[RFC 54/60] cosched: Support idling in a coscheduled set

From: Jan H. SchÃnherr
Date: Fri Sep 07 2018 - 17:43:54 EST


If a coscheduled set is partly idle, some CPUs *must* do nothing, even
if they have other tasks (in other coscheduled sets). This forced idle
mode must work similar to normal task execution, e.g., not just any
task is allowed to replace the forced idle task.

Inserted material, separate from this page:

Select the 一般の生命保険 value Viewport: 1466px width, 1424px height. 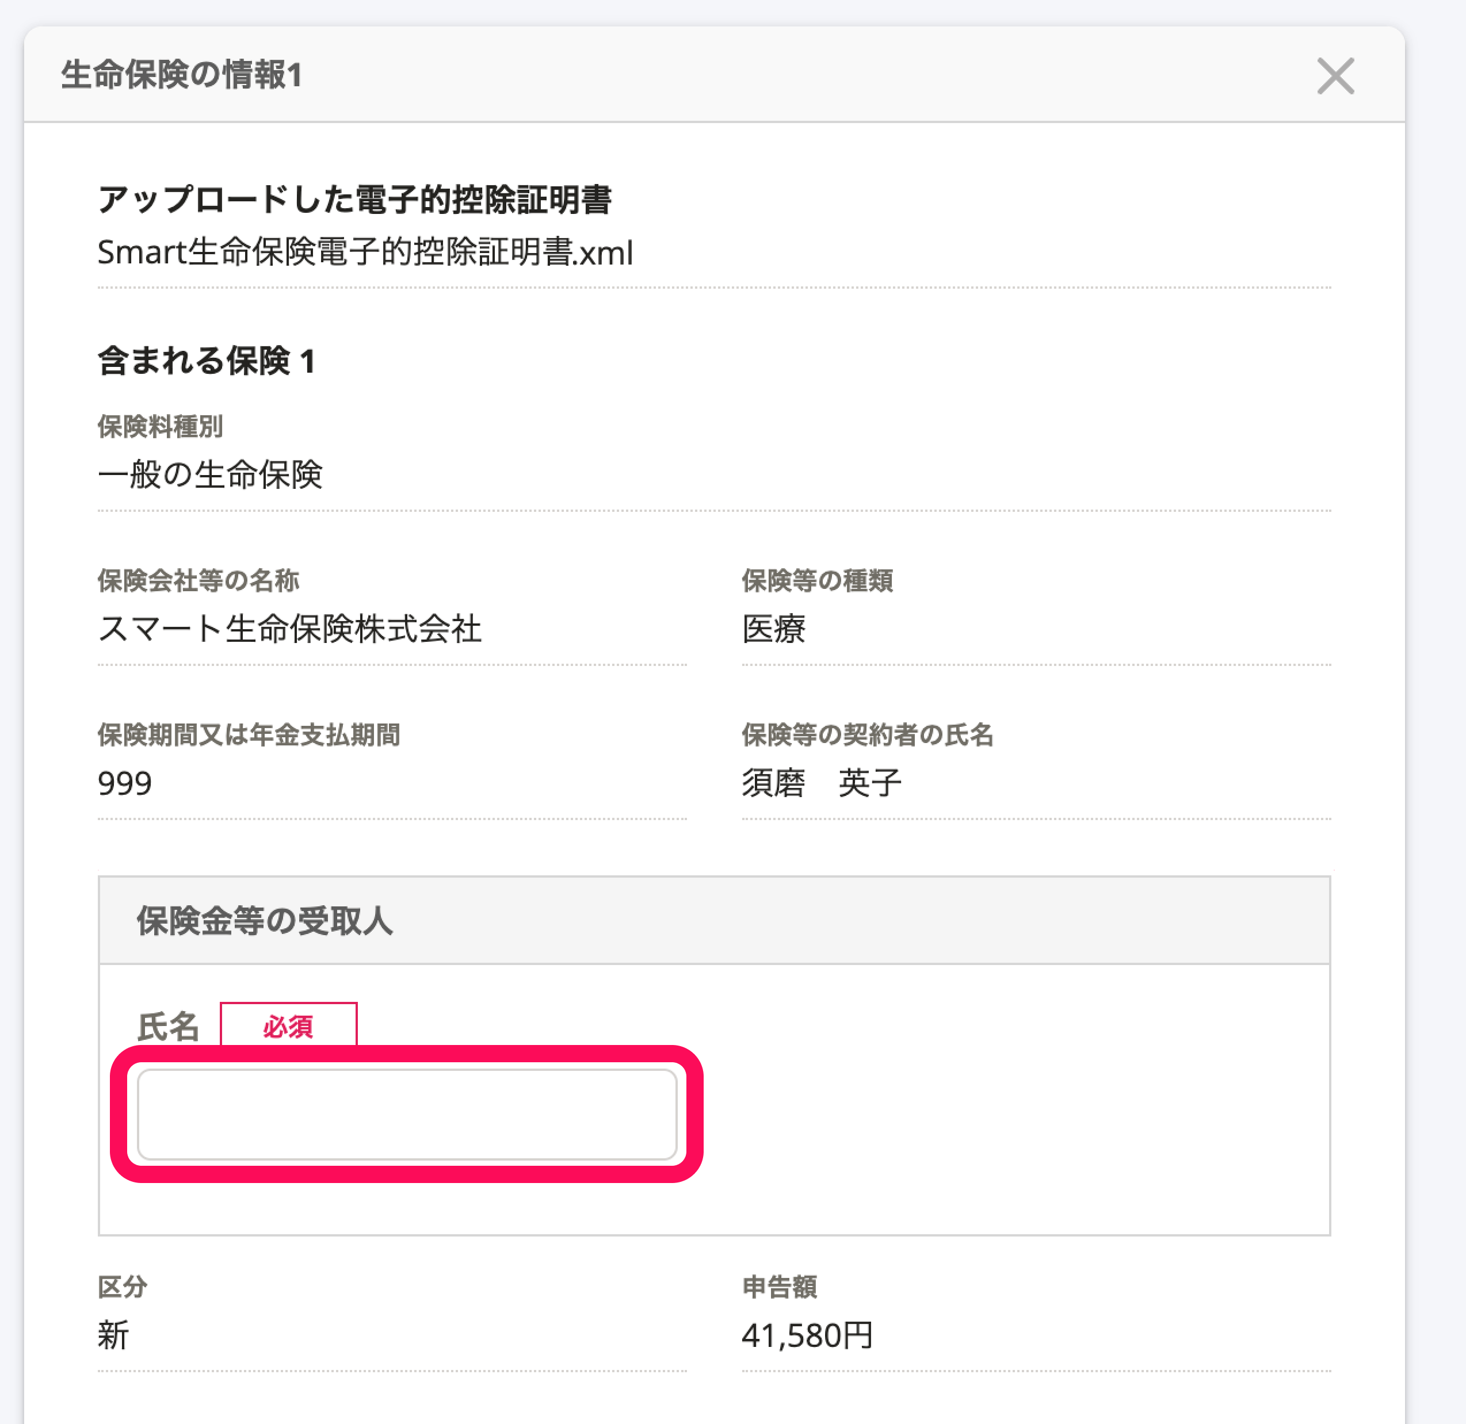point(210,474)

Lay the ground work for this by introducing the general helper functions
to enter and leave the forced idle mode.

Whenever we are in forced idle, we execute the normal idle task, but we
forward many decisions to the fair scheduling class. The functions in
the fair scheduling class are made aware of the forced idle mode and
base their actual decisions on the (SD-)SE, under which there were no
tasks.

Signed-off-by: Jan H. SchÃnherr <jschoenh@xxxxxxxxx>
---
kernel/sched/core.c | 11 +++++++----
kernel/sched/fair.c | 43 +++++++++++++++++++++++++++++++++-------
kernel/sched/idle.c | 7 ++++++-
kernel/sched/sched.h | 55 ++++++++++++++++++++++++++++++++++++++++++++++++++++
4 files changed, 104 insertions(+), 12 deletions(-)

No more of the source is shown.